アメリカをコントロールする(政治家にとっての安全保障について 補追2)
仮に、日本がのび太の立場だとすると、当然ジャイアンからは、いろいろといじめを受けることになるわけですけれども、現実世界にドラえもんがいるわけではありません。
ただ、そんな世界の中にあったとしても、ジャイアンからの被害を少しでも軽くする方法が無いわけではありません。
それは、のび太が、のび太でない別のキャラクターになるという方法です。
ドラえもんでは、いつものび太がいじめられるシーンばかりなのですけれども、のび太以外のキャラクターはそれほどでもない。そこに活路がある、というわけです。

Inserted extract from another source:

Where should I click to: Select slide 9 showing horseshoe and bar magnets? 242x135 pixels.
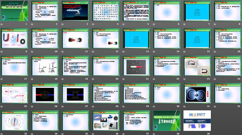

では、日本というのび太が目指すキャラクターとは何か。それは3つあります。スネ夫、しずかちゃん、そして出来杉君です。
まず、スネ夫についでですけれども、ご存知のとおりスネ夫はお金持ちでおべっか使い。新しい漫画やおもちゃを手に入れるとジャイアンに貸して(取り上げられ)やったり、おだててやっては、ジャイアンの機嫌を取ることで、自分を守っています。
金と口。スネ夫は、自身の持つこの2つの力を活用してジャイアンと付き合っているわけですね。

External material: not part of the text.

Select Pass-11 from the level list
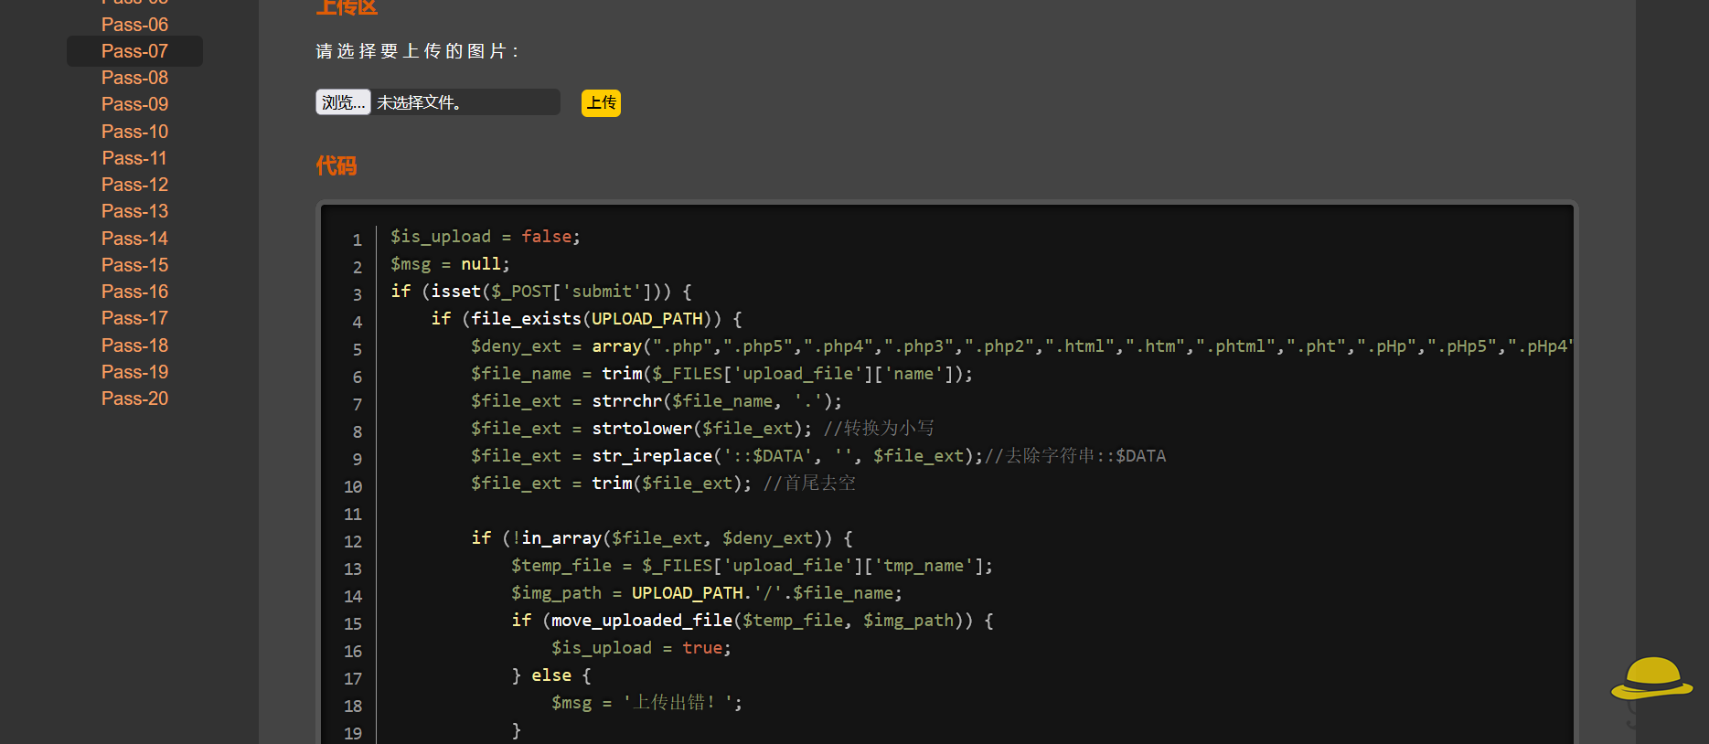Viewport: 1709px width, 744px height. click(134, 158)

ただし、このスネ夫になるやり方には、いくつかの条件があります。もちろん、お金持ちで口が上手いというのは前提条件ですけれども、それ以外に必須の条件が2つあります。
ひとつは、自分はジャイアンの味方である、という態度でいなければならないこと。もうひとつはスケープゴートを用意しておく、若しくは用意しなければならない、ということです。
スネ夫はいつもジャイアンと行動を共にしますけれども、基本的にジャイアンに逆らうことはしません。

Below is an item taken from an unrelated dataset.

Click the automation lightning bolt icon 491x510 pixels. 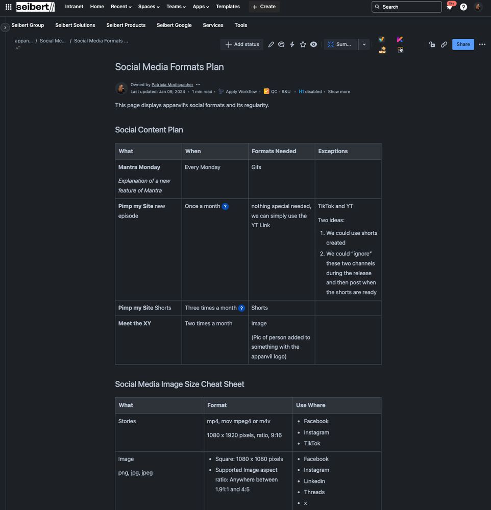click(x=291, y=44)
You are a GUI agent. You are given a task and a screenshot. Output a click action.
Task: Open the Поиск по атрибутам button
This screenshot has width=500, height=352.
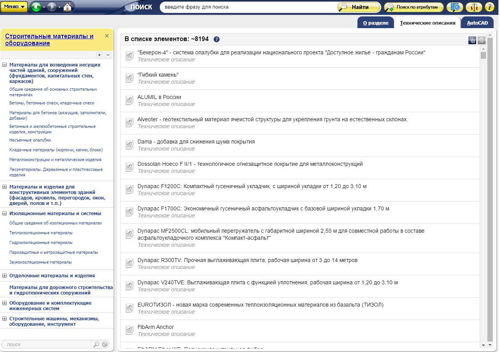click(x=414, y=7)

まぁ、ドラえもんの秘密道具を借りて、影でこっそり、復讐することはありますけれども、面と向かって逆らうようなことは決してしません。そんなことをしたら、ジャイアンの機嫌を損ねるからです。
だから、機嫌を損ねないように、始終おべっかを使う。そして時には、珍しいおもちゃをジャイアンに貸してあげたりもする。
要は、いつもジャイアンの味方であるという態度を取っているわけです。仮にそれがフリであったとしても、そういう素振りをすることで、自分にジャイアンの怒りが向かないように気をつけている、というわけですね。
それでも時には、ジャイアンの怒りが自分に向けられるときがあります。そのときは、スネ夫得意の口の上手さでそれを回避します。つまり、ジャイアンの怒りの矛先を他の誰かに向けるように口説くわけです。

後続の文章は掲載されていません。